_Dataset records:_

*** Block opens ***

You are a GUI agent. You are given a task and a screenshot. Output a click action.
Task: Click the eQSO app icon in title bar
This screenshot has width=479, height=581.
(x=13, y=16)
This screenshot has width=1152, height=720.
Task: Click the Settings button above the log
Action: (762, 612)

*** Block closes ***
*** Block opens ***

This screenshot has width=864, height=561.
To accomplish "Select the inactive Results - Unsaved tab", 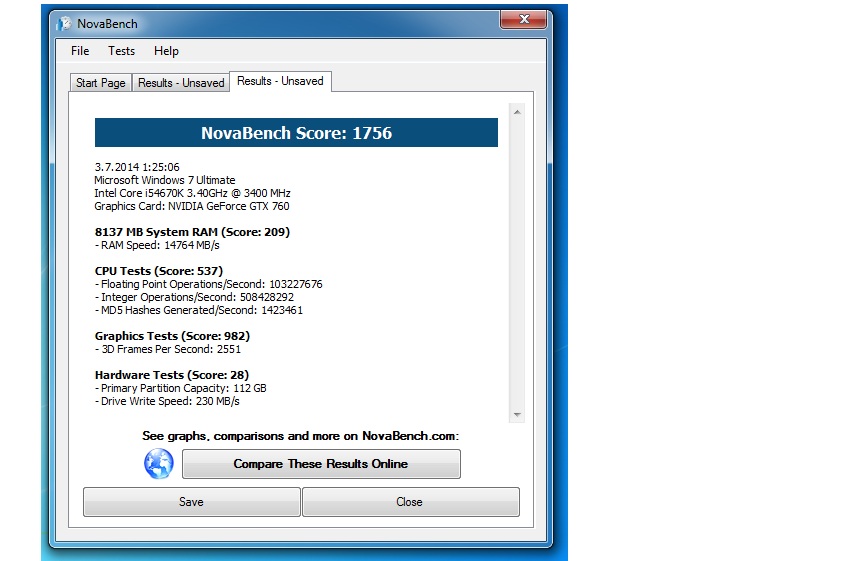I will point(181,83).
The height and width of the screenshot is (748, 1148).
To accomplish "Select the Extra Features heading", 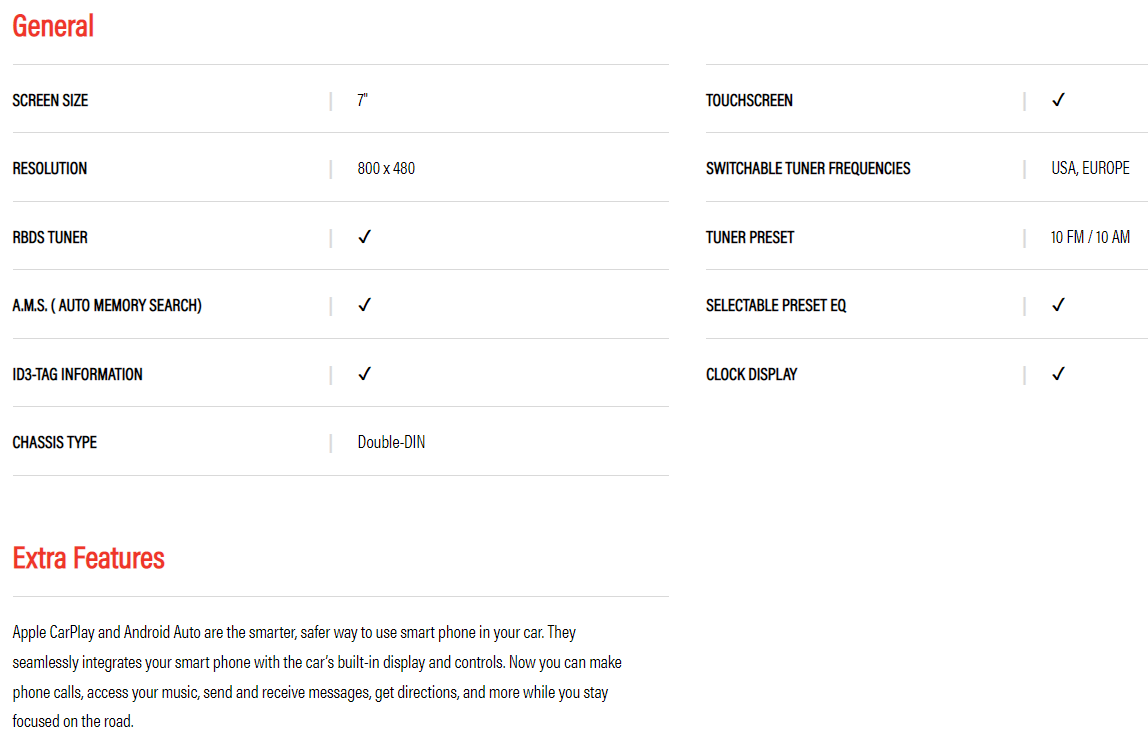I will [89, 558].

*** Block closes ***
*** Block opens ***

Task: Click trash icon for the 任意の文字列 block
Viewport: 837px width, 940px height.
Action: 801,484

*** Block closes ***

_Problem statement:_
Show, from the entries above, every line that includes the string "icon".

_Response to this task:_
Task: Click the eQSO app icon in title bar
Task: Click trash icon for the 任意の文字列 block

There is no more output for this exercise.